18 As to whether this court should determine the quantum, Rule 57.01(3) and (3.1), as amended effective January 1, 2002, provide as follows:
57.01(3) Fixing Costs: Tariffs - When the court awards costs, it shall fix them in accordance with subrule (1) and the Tariffs.
(3.1) Assessment in Exceptional Cases - Despite subrule (3), in an exceptional case the court may refer costs for assessment under Rule 58.
19 I am are of the view that this is an "exceptional case" within the meaning of those words in Rule 57.01(3.1) and accordingly would refer the costs herein for assessment under Rule 58. What makes it exceptional is the scope of the action in many respects - the time it spans, the number of potential claimants, the nature of the claims and the vast amount of research required. In this regard I would make one comment for the guidance of the assessment officer. One of the objections made to the costs as presented is to the use of three senior counsel. This court benefited from that practice as those counsel were able to provide immediate and thorough answers to the many questions we had before and during the hearing.
20 The Crown asks specifically that the reference be to the Assessment Officer in Toronto. No reason has been suggested for the making of such an order; accordingly I would decline to make it.
21 I would therefore refer the costs of the respondent to an assessment officer to be assessed on a basis of substantial indemnity.
22 WEILER and GOUDGE JJ.A.:-- We have read the reasons on costs by our colleague, Austin J.A. and entirely agree with him that this qualifies as an exceptional case in which the quantum of costs of the appeal should be assessed rather than fixed by the court.
23 With great respect, however, we differ as to the scale of those costs.

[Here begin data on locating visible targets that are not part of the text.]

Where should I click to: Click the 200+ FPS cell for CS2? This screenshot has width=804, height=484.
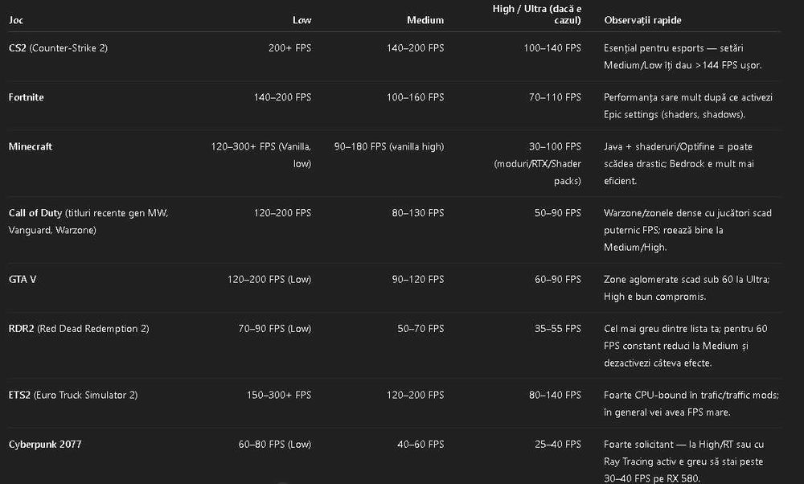point(289,48)
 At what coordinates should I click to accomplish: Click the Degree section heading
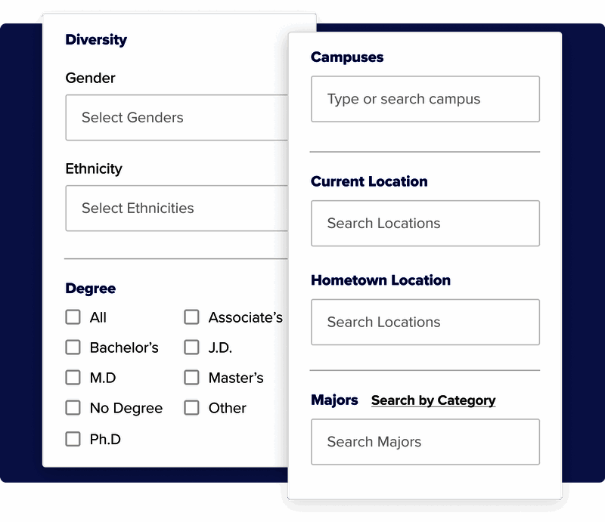coord(90,289)
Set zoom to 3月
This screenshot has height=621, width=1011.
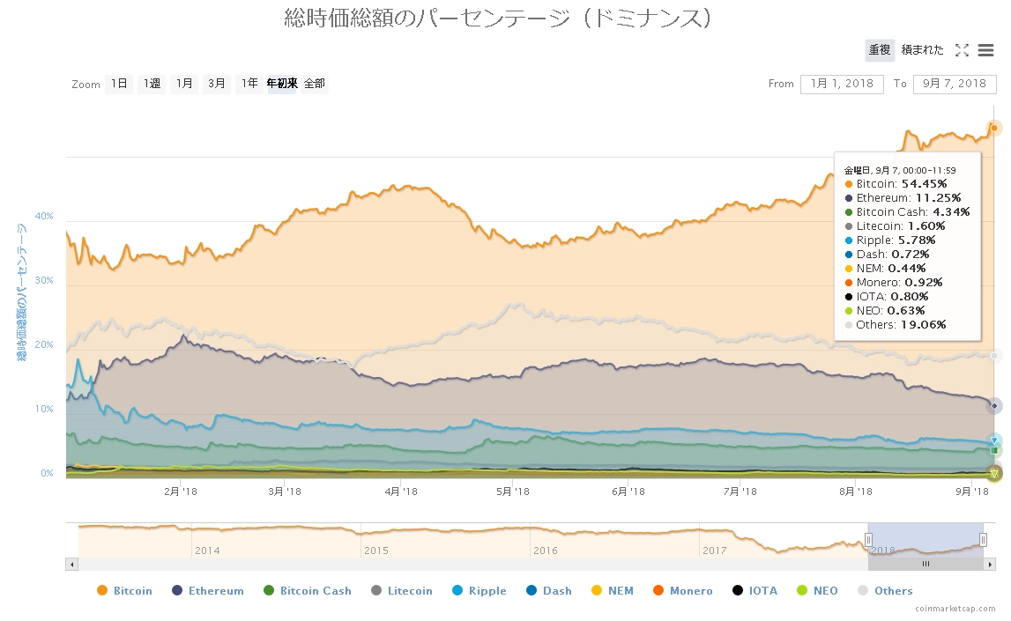[217, 84]
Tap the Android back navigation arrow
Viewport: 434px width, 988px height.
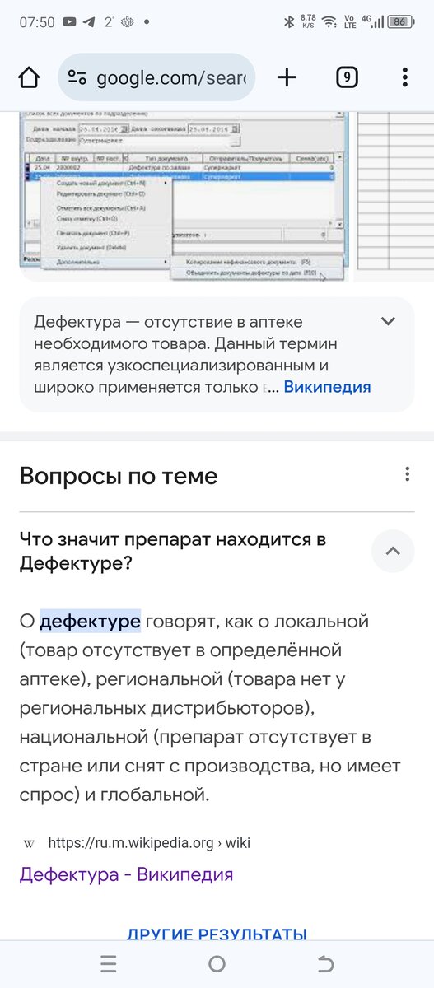tap(326, 964)
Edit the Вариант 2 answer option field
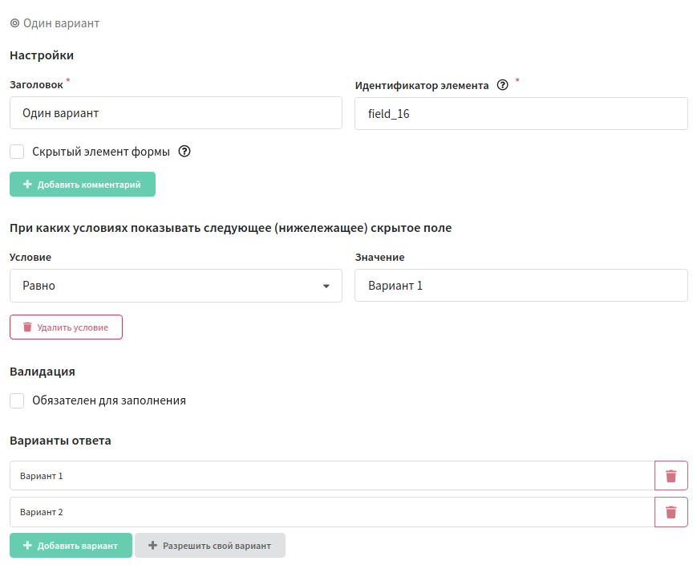 [x=332, y=512]
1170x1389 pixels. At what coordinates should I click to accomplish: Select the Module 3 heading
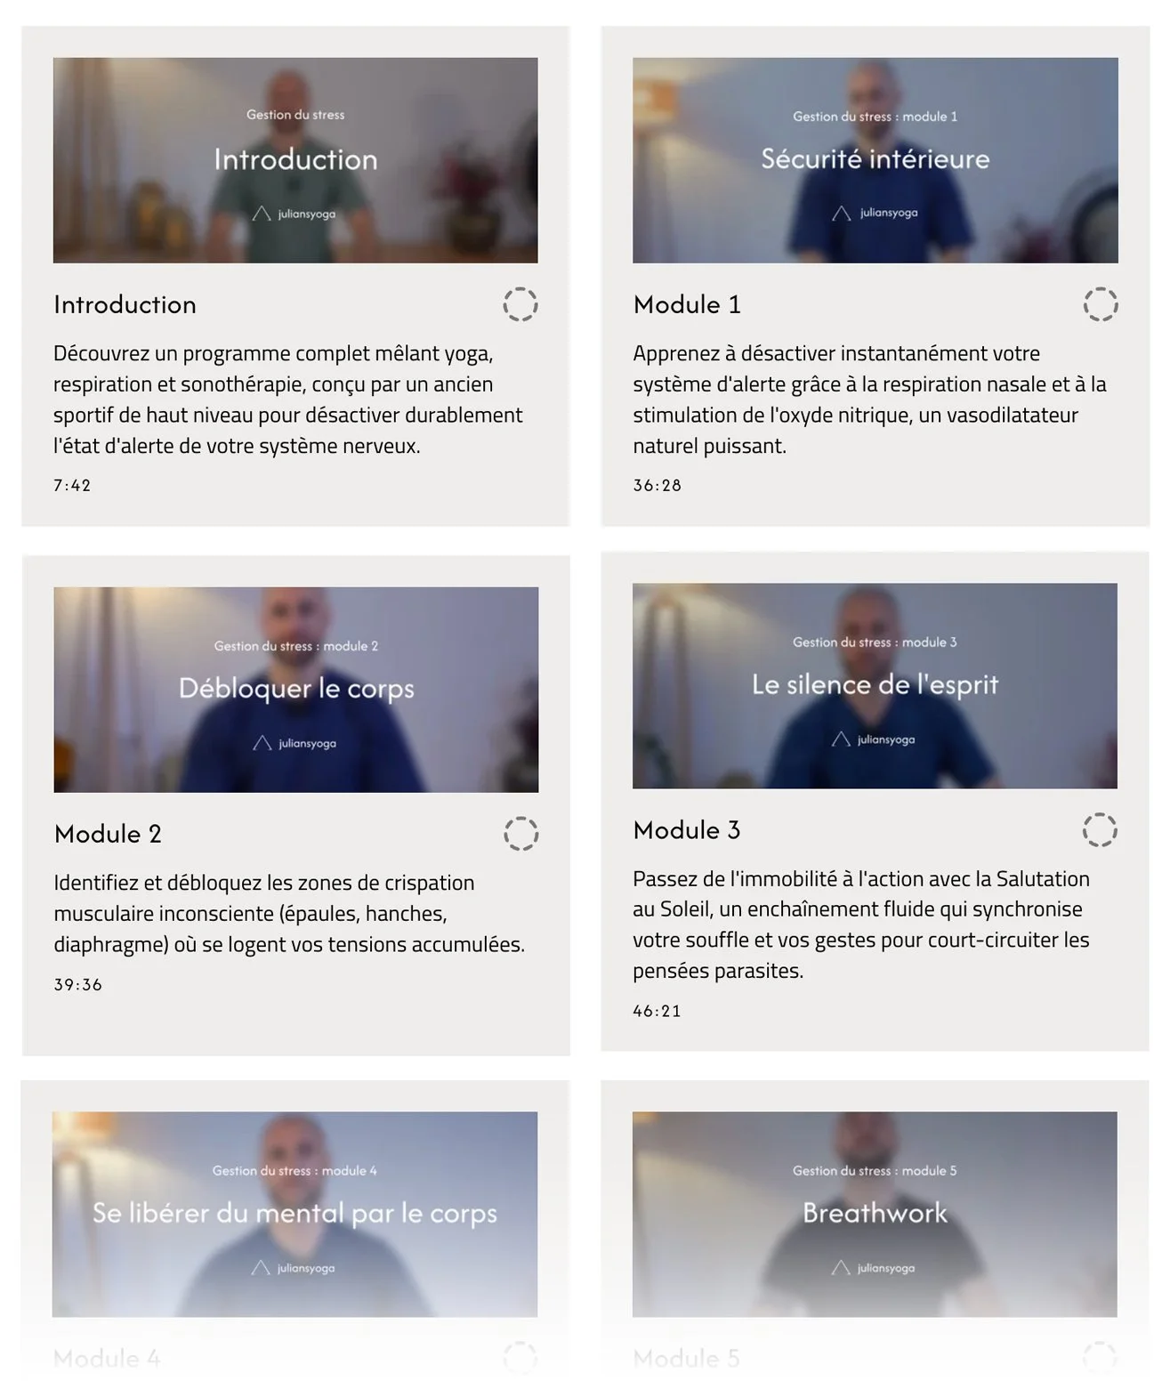[x=687, y=830]
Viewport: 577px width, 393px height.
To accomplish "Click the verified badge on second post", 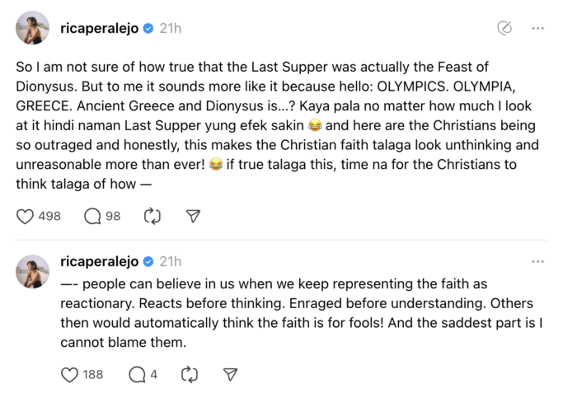I will (x=148, y=261).
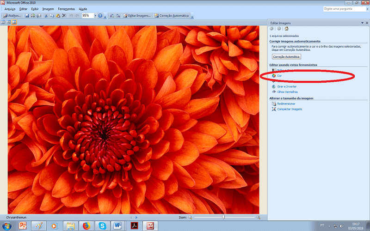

24 While the trial judge appropriately exercised his discretion to fix costs of the trial on a solicitor client basis, in our view the proper scale of costs for the appeal is the lesser scale of what is now known as partial indemnity.
25 We agree that many of the considerations affecting costs at trial remain relevant, in particular that this case is about a serious breach of fiduciary duty which although it is not continuing, took place over many years and affected people who had significant disabilities.
26 However, in our view, one new factor is sufficiently different that, in the particular circumstances, the lower scale is warranted: namely, that the appellant raised a number of serious and important issues of law warranting consideration by this court. In our view, a fiduciary seeking to make legitimate use of the appellate process ought not to face the automatic cost consequences of the higher scale. The focus is no longer entirely on the fiduciary's pre-appeal conduct. We would therefore order that costs of the appeal to the respondent to be assessed on a partial indemnity basis including the costs of the motion before McMurtry C.J.O.